» Records excerpted from a collection:
◆ ◆ ◆

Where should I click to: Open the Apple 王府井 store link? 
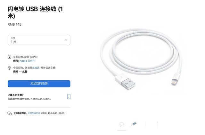point(27,61)
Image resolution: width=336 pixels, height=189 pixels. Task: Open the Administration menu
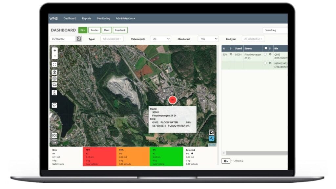click(125, 18)
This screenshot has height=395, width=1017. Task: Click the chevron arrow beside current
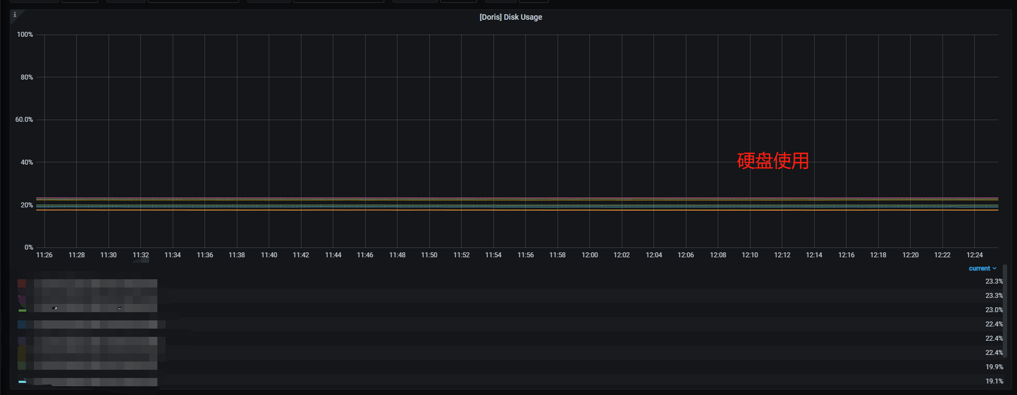(x=995, y=268)
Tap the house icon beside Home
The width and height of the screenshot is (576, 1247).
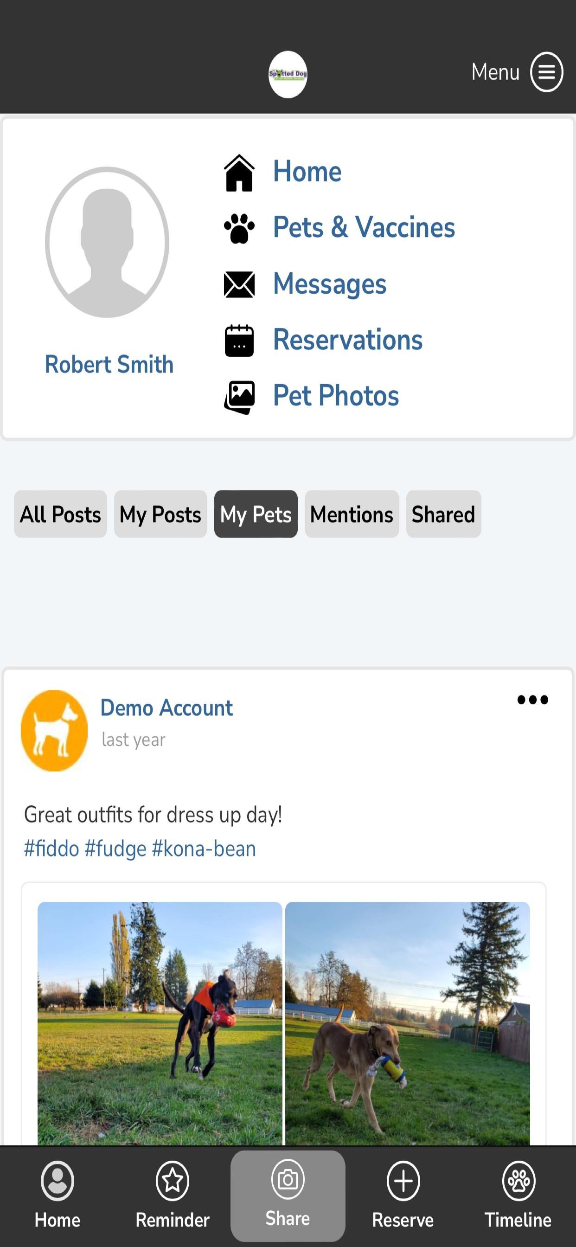click(x=239, y=173)
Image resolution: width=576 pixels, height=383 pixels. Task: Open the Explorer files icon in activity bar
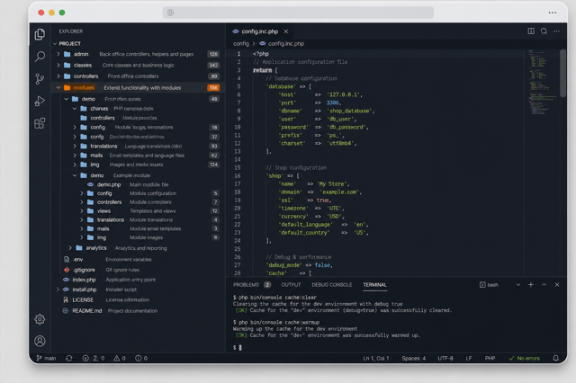click(40, 34)
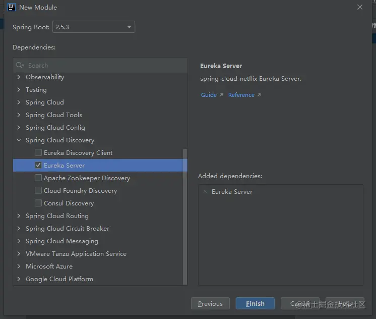The width and height of the screenshot is (376, 319).
Task: Tick the Apache Zookeeper Discovery checkbox
Action: (38, 178)
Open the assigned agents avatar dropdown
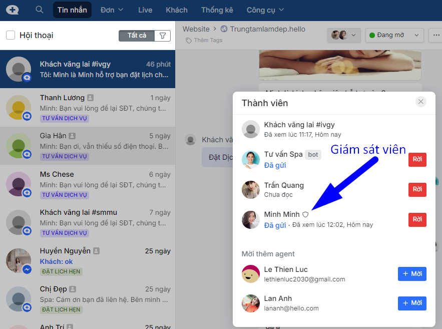 pyautogui.click(x=344, y=35)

◆ ◆ ◆

» EXERCISE AIM:
With the pictures removed, return all the entries exactly.

» RESPONSE FOR THIS EXERCISE:
Where should I click to: Open the Apple 王府井 store link? 
point(27,61)
Image resolution: width=336 pixels, height=189 pixels. Task: Open the Administration menu
click(125, 18)
This screenshot has height=395, width=1017. Task: Click the chevron arrow beside current
(x=995, y=268)
Tap the house icon beside Home
The width and height of the screenshot is (576, 1247).
click(x=239, y=173)
Image resolution: width=576 pixels, height=383 pixels. Task: Open the Explorer files icon in activity bar
click(40, 34)
The width and height of the screenshot is (376, 319).
Task: Tick the Apache Zookeeper Discovery checkbox
Action: (38, 178)
Open the assigned agents avatar dropdown
 pyautogui.click(x=344, y=35)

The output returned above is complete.